In their eyes, everything Sir Keir had said before the election – on tax, immigration, welfare, the economy – had been a lie.
They understood the problems he was inheriting. They did not expect him to work miracles overnight. They simply asked for one thing. For him to be honest with them about what he intended to do and what he was actually able to deliver.
And that must be the starting point for Andy Burnham, or Wes Streeting, or whoever else picks up Starmer’s accursed chalice. Honesty.
Honesty about the state Britain is actually in as Starmer departs to spend more time with his favourite human-rights charities.
We are not a nation that has turned any corners. We are not a nation where the fundamentals are slowly but surely being put back in place.
Sir Keir leaves office with the country a basket case. We are impotent. We are alone. We have no money. We have no borders. We are divided along lines of race, religion and class to an extent never before seen in our modern history. And the starting point for any national recovery has to be an acknowledgment of the facts.
The other lesson that must be learned from Starmer’s toxic and tortuous term of office is this. Passing the buck is not a political strategy. Blaming ‘the other lot’. Blaming the advisors. Blaming the civil-servants. It is not just an exercise in futility but duplicity.
The British people are not fools. Every time Keir Starmer professed ‘I didn’t know’ they knew full well it was because he had chosen not to bother to ask, because he was scared of the answer.
The final thing Sir Keir’s unfortunate successor needs to grasp is this. His departure does not reset the clock. The two years Starmer has squandered have gone forever. Yes, his replacement will benefit from a short period of goodwill, because the British people remain fair-minded.
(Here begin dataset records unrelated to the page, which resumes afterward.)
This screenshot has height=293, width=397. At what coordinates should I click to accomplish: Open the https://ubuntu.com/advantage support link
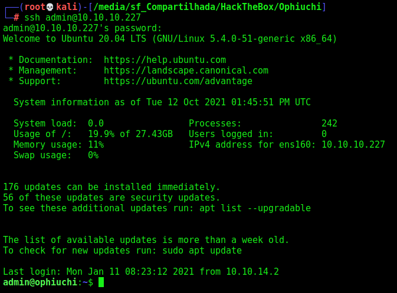[178, 81]
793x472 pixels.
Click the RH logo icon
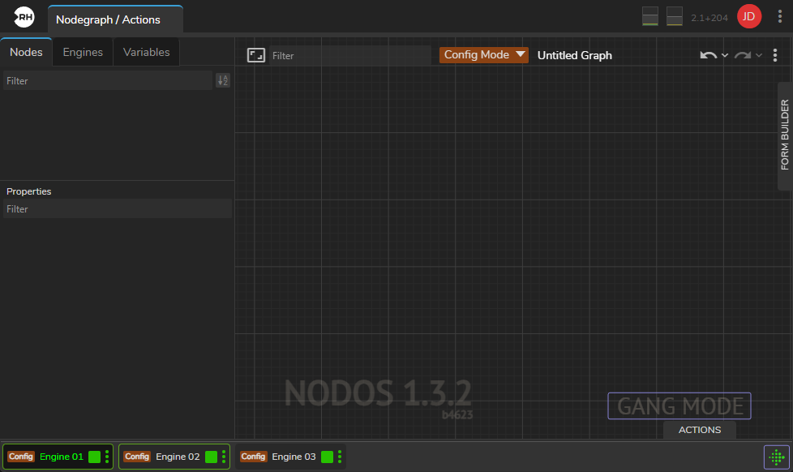click(x=24, y=16)
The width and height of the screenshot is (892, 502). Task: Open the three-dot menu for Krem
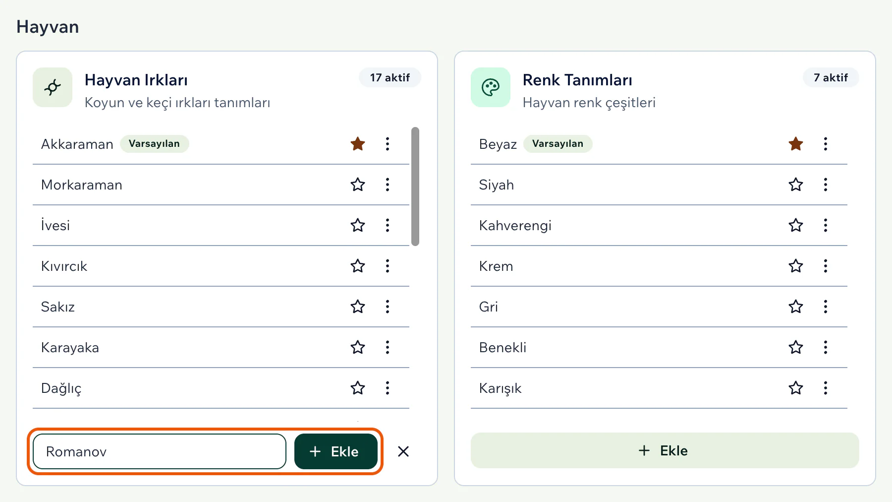[826, 266]
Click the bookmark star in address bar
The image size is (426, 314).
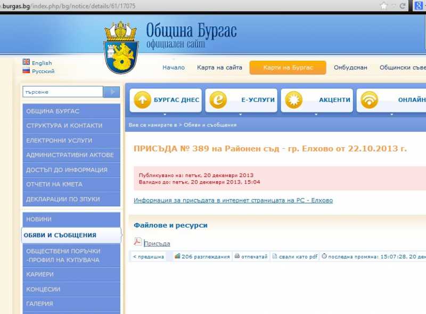(383, 6)
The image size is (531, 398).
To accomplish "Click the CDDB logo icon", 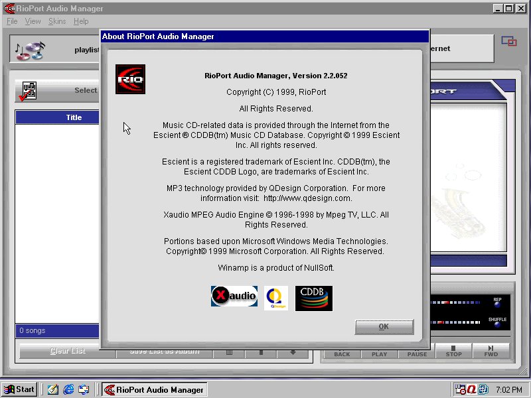I will click(x=313, y=298).
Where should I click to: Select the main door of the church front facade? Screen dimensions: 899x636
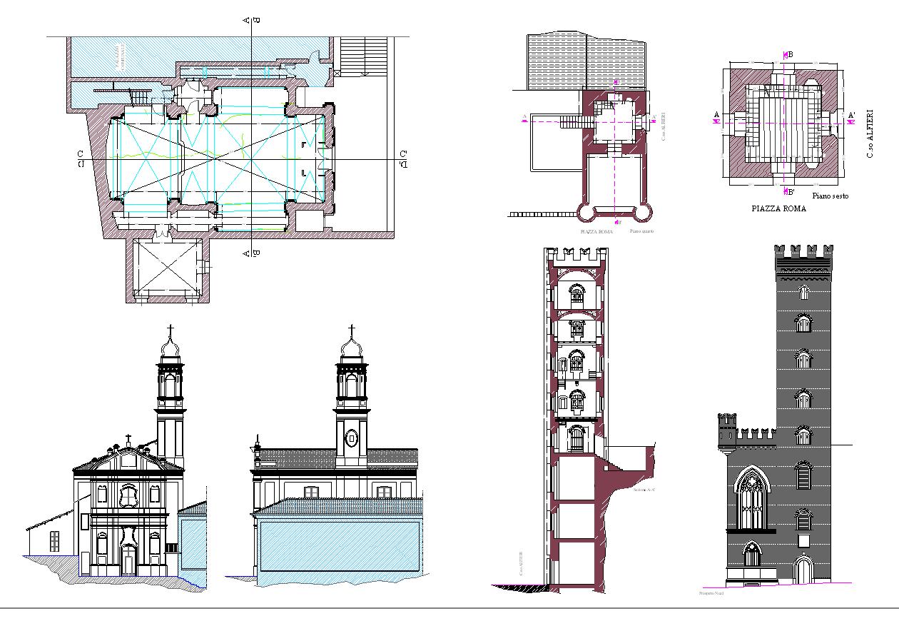pos(128,561)

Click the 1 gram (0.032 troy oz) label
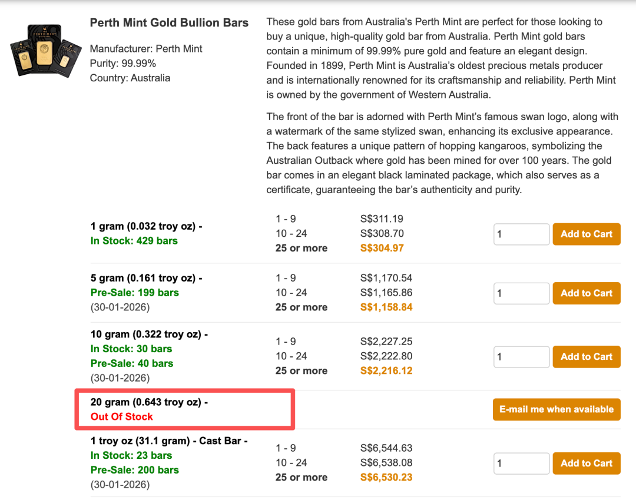click(146, 226)
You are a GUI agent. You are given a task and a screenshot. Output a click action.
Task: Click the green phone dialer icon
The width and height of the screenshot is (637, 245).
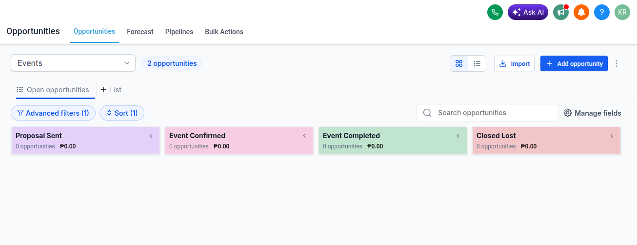click(x=495, y=12)
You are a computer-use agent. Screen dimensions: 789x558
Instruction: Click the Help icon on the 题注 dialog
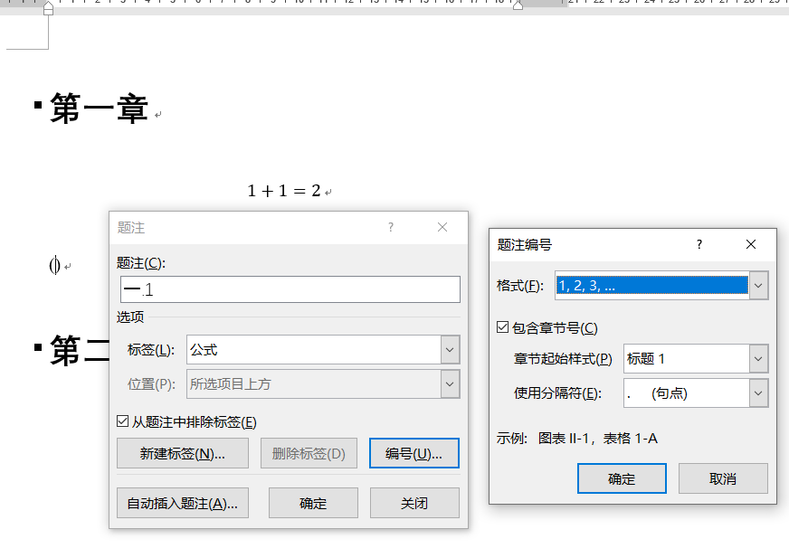tap(390, 227)
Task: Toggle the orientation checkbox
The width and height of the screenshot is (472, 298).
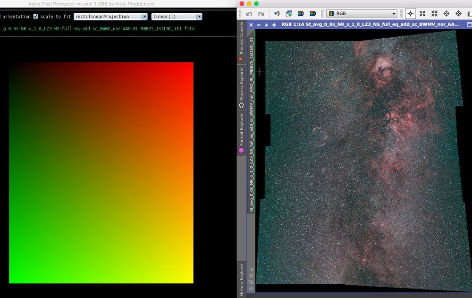Action: pyautogui.click(x=0, y=17)
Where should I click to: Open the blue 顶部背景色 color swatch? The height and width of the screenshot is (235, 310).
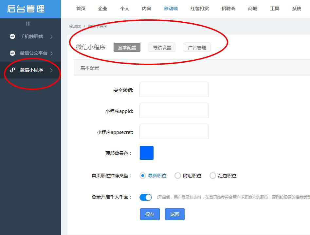click(x=147, y=153)
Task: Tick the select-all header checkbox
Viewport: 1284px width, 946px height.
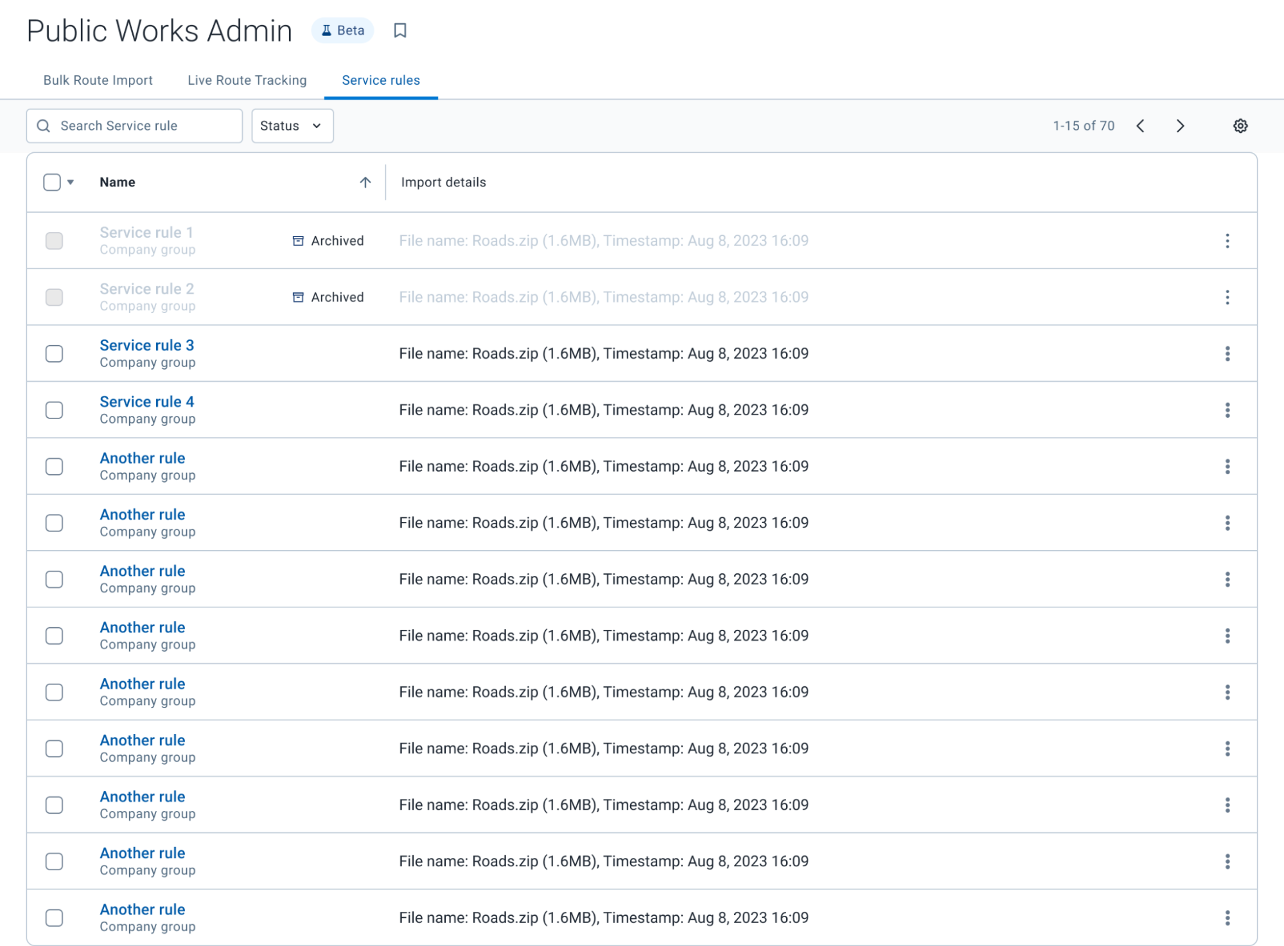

But they will not place their desire for radical renewal on hold. Nor will they be placated by Starmer’s old slogan ‘Stability will be the change.’ Or fobbed off with a couple more school breakfast clubs and a crackdown on AI chatbots.
In years to come, the history books will not look kindly on Sir Keir. His allies are attempting to frame him as a sober, serious man who tried heroically but unsuccessfully to guide Britain through the age of Trump and Putin and the AI revolution.
But his allies are wrong. From start to finish his premiership has been an unprecedented, unmitigated catastrophe. And the longer we can all remember that, the better off Britain will be.